Walpurg-Tragédie, d’après Stanislaw Ignacy Witkiewicz

Walpurg-Tragédie, d’après Stanislaw Ignacy Witkiewicz, mise en scène de Jessica Dalle

 151659-walpurg-tragedie_hd08_jessica-dalle-1Dramaturge, essayiste, romancier et peintre polonais, Witkiewicz, dit Witkacy (1885-1939) aura marqué le théâtre du XXème siècle par ses travaux sur la «forme pure », devançant Antonin Artaud et  ce qu’on appellera le « théâtre de l’absurde »…       

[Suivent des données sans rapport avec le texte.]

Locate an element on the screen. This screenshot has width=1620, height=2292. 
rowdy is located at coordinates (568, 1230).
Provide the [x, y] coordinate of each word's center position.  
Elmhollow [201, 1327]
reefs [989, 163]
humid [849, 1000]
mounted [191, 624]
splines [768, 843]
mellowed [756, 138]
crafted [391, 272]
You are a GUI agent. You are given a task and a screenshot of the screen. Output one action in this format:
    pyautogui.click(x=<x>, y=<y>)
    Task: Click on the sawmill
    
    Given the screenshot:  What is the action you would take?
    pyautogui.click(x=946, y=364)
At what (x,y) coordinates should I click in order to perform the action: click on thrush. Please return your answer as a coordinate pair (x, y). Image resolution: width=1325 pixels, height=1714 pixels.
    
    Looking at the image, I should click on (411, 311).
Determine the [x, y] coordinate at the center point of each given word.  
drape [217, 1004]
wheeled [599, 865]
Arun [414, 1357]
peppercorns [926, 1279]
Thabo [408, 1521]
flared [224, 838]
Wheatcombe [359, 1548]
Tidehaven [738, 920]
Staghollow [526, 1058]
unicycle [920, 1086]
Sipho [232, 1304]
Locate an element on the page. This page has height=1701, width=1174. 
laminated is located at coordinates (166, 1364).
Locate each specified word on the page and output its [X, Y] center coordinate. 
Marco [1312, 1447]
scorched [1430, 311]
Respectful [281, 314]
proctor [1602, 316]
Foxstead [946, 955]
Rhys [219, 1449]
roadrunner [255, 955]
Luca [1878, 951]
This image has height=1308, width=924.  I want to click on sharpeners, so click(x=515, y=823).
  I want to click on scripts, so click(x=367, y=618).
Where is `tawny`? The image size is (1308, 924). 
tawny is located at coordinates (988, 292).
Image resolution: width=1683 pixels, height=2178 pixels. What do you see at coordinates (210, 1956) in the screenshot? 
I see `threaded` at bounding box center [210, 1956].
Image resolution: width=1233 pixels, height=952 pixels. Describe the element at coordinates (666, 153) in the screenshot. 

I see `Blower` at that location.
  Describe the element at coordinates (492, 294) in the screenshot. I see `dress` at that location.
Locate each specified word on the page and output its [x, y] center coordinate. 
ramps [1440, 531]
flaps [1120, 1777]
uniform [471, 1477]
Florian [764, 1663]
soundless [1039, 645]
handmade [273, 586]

Précurseur  il aura souvent, à travers de nouvelles formes de dramaturgie et de mise en scène, traduit le mystère de l’être, et mis au jour les forces vivantes-irréductibles et désordonnées- constitutives de toute existence : «Il faut prendre la vie par morceaux, et dans chaque fragment, se dissimule l’infini. » Ni réalisme ni psychologie n’influent sur son théâtre qu’il considère  comme un spectacle composé d’éléments visuels, sonores, gestuels et conceptuels, fondateurs de la création scénique. Cet artiste provocateur écrit Le Fou et la Nonne en 1923 et La Mère en 1924, pièces que la jeune metteuse en scène, Jessica Dalle, adapte avec un même regard : celui d’un enfermement et les moyens d’en sortir.«Ce qui nous attend, c’est l’épouvantable ennui d’une vie mécanisée sans âme … Les gens de l’avenir ne ressentiront pas le mystère de l’existence, ils n’auront pas le temps … Pourquoi donc vivront-ils ? Ils travailleront pour manger et mangeront pour travailler», écrit  l’écrivain, dans une lettre à son père.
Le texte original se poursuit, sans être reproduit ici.